TASK BRIEF> Output the following data exactly.

(Collected data)
================================

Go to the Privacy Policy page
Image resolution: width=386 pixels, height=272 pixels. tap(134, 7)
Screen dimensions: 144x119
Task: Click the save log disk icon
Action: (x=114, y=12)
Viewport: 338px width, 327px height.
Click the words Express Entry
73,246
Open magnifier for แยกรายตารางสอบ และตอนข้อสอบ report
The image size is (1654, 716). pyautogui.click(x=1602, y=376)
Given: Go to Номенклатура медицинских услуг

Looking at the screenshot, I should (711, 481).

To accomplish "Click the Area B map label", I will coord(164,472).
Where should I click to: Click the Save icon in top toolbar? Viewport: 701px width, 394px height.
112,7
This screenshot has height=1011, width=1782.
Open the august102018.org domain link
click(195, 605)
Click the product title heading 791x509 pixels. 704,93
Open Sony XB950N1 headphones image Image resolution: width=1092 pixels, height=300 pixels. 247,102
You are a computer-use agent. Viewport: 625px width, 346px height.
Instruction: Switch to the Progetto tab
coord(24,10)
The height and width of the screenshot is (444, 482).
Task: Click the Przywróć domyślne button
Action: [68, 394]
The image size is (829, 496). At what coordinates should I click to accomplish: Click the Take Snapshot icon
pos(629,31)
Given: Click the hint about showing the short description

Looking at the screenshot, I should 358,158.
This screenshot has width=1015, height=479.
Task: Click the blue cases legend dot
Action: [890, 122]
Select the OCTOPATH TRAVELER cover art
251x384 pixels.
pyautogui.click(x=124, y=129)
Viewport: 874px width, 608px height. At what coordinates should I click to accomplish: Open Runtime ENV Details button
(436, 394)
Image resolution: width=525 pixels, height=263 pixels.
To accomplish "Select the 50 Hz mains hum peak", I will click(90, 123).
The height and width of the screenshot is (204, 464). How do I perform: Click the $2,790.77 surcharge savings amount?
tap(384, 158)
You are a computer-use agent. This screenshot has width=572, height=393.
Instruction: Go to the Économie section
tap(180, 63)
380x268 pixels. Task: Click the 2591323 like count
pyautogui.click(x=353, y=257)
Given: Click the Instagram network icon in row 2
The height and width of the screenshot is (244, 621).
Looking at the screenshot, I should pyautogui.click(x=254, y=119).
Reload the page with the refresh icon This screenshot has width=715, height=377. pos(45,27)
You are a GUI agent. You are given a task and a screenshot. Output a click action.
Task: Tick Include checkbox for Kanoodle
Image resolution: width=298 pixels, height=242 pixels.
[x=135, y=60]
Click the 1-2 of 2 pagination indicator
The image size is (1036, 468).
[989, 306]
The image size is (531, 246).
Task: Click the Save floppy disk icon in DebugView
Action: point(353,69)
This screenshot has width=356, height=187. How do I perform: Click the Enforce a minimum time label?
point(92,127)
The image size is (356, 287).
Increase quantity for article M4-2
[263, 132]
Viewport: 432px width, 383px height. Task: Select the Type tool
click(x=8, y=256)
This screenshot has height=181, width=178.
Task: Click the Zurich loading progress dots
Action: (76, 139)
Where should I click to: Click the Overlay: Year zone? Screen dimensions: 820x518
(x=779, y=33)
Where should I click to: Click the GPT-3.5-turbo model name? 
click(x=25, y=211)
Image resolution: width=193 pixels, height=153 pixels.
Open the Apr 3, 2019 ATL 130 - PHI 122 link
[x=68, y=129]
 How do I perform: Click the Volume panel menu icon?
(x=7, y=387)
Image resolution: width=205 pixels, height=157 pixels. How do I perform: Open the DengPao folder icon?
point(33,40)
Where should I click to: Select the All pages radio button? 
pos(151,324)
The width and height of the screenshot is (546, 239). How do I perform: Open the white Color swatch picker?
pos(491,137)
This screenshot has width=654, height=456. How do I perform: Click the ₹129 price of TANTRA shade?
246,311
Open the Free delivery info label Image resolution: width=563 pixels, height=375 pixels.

================================

WRITTEN SOLUTION>
Go to the Privacy Policy page
Image resolution: width=386 pixels, height=272 pixels. tap(134, 7)
Screen dimensions: 144x119
Task: Click the save log disk icon
Action: (x=114, y=12)
Viewport: 338px width, 327px height.
Click the words Express Entry
73,246
Open magnifier for แยกรายตารางสอบ และตอนข้อสอบ report
The image size is (1654, 716). pyautogui.click(x=1602, y=376)
Given: Go to Номенклатура медицинских услуг

Looking at the screenshot, I should (711, 481).

To accomplish "Click the Area B map label", I will coord(164,472).
Where should I click to: Click the Save icon in top toolbar? Viewport: 701px width, 394px height.
112,7
This screenshot has height=1011, width=1782.
Open the august102018.org domain link
click(195, 605)
Click the product title heading 791x509 pixels. 704,93
Open Sony XB950N1 headphones image Image resolution: width=1092 pixels, height=300 pixels. 247,102
You are a computer-use agent. Viewport: 625px width, 346px height.
Instruction: Switch to the Progetto tab
coord(24,10)
The height and width of the screenshot is (444, 482).
Task: Click the Przywróć domyślne button
Action: [68, 394]
The image size is (829, 496). At what coordinates should I click to accomplish: Click the Take Snapshot icon
pos(629,31)
Given: Click the hint about showing the short description

Looking at the screenshot, I should 358,158.
This screenshot has width=1015, height=479.
Task: Click the blue cases legend dot
Action: [890, 122]
Select the OCTOPATH TRAVELER cover art
251x384 pixels.
pyautogui.click(x=124, y=129)
Viewport: 874px width, 608px height. At what coordinates should I click to accomplish: Open Runtime ENV Details button
(436, 394)
Image resolution: width=525 pixels, height=263 pixels.
To accomplish "Select the 50 Hz mains hum peak", I will click(90, 123).
The height and width of the screenshot is (204, 464). How do I perform: Click the $2,790.77 surcharge savings amount?
tap(384, 158)
You are a computer-use agent. This screenshot has width=572, height=393.
Instruction: Go to the Économie section
tap(180, 63)
380x268 pixels. Task: Click the 2591323 like count
pyautogui.click(x=353, y=257)
Given: Click the Instagram network icon in row 2
The height and width of the screenshot is (244, 621).
Looking at the screenshot, I should pyautogui.click(x=254, y=119).
Reload the page with the refresh icon This screenshot has width=715, height=377. pos(45,27)
You are a GUI agent. You are given a task and a screenshot. Output a click action.
Task: Tick Include checkbox for Kanoodle
Image resolution: width=298 pixels, height=242 pixels.
[x=135, y=60]
Click the 1-2 of 2 pagination indicator
The image size is (1036, 468).
[989, 306]
The image size is (531, 246).
Task: Click the Save floppy disk icon in DebugView
Action: point(353,69)
This screenshot has width=356, height=187. How do I perform: Click the Enforce a minimum time label?
point(92,127)
The image size is (356, 287).
Increase quantity for article M4-2
[263, 132]
Viewport: 432px width, 383px height. Task: Select the Type tool
click(x=8, y=256)
This screenshot has height=181, width=178.
Task: Click the Zurich loading progress dots
Action: (76, 139)
Where should I click to: Click the Overlay: Year zone? Screen dimensions: 820x518
(x=779, y=33)
Where should I click to: Click the GPT-3.5-turbo model name? 
click(x=25, y=211)
Image resolution: width=193 pixels, height=153 pixels.
Open the Apr 3, 2019 ATL 130 - PHI 122 link
[x=68, y=129]
 How do I perform: Click the Volume panel menu icon?
(x=7, y=387)
Image resolution: width=205 pixels, height=157 pixels. How do I perform: Open the DengPao folder icon?
point(33,40)
Where should I click to: Select the All pages radio button? 
pos(151,324)
The width and height of the screenshot is (546, 239). How do I perform: Open the white Color swatch picker?
pos(491,137)
This screenshot has width=654, height=456. How do I perform: Click the ₹129 price of TANTRA shade?
246,311
Open the Free delivery info label Image resolution: width=563 pixels, height=375 pixels.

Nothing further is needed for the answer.